Fig. 1 : Champs instantanés de flux conductif à la paroi chaude (1000 °C) pour un nombre de Reynolds de 70000. En haut, les résultats d’une simulation numérique directe sont exposés ; en bas, ceux d’une simulation des grandes échelles de la turbulence.
These flows are highly complex because they are highly turbulent and asymmetrically heated. Characterized by very high temperatures reaching 1000°C, they are the seat of intense heat transfers and strong couplings between thermics and dynamics. The multi-scale approach developed has improved knowledge by filling gaps in the literature at each level, and provided models that will facilitate the industrial development of new tower power plants. The levels of study corresponding to detailed descriptions inform the more macroscopic levels of description.
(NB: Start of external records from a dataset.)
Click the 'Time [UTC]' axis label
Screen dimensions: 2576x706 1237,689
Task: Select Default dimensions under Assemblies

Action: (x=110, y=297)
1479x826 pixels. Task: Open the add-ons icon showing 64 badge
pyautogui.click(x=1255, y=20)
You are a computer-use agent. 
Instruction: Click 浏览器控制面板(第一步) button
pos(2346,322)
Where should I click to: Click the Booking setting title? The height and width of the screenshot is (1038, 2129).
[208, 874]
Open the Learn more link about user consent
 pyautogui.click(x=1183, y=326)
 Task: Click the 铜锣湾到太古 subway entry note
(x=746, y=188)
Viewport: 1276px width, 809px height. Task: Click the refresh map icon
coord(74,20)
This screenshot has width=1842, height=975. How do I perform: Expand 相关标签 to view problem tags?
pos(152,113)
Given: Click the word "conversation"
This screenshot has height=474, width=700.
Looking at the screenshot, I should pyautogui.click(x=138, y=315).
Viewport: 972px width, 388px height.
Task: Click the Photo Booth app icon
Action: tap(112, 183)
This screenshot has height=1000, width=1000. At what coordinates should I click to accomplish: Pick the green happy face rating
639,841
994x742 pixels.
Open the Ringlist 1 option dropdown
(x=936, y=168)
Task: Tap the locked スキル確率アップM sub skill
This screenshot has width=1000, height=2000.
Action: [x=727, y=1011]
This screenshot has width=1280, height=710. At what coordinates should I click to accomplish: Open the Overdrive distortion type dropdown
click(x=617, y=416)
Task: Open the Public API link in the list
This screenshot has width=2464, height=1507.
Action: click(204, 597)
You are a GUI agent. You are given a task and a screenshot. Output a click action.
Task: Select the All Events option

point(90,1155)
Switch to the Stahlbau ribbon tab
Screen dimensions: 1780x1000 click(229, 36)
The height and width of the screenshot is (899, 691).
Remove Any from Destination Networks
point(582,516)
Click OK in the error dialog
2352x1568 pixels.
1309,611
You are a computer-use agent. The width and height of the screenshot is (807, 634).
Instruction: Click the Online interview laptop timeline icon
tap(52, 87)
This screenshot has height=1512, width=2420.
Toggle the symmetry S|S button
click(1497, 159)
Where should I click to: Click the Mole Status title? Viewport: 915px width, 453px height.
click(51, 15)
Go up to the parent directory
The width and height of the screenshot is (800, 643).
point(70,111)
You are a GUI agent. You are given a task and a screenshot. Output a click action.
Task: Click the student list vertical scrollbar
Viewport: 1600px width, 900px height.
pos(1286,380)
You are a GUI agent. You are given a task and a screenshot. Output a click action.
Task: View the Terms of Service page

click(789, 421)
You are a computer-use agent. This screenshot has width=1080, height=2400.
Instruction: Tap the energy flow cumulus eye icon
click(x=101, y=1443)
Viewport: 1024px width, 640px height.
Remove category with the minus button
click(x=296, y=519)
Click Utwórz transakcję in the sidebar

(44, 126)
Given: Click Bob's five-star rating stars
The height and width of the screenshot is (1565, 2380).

At the microscopic scale, Direct Numerical Simulations (DNS) are carried out to approximate the understanding of interactions between turbulence and temperature [1] (unit cost: 4 million computing hours).
At the intermediate level, Large Scale Simulations (LSS) are carried out on less fine meshes, which drastically reduces computational costs (12,000 computational hours).
We aim to develop sub-mesh models that reproduce the effects of small-scale turbulence on resolved scales. Tests are carried out by comparing the results of each EMS with those of SND [2] (see figure). Thanks to these evaluations, we have identified a robust and accurate model. This was used to perform 70 EMSs to develop a correlation for estimating heat transfer in asymmetrically heated channels [3]. This constitutes a study at the macroscopic level, since the correlation can be used to carry out work at the scale of the solar receiver [4].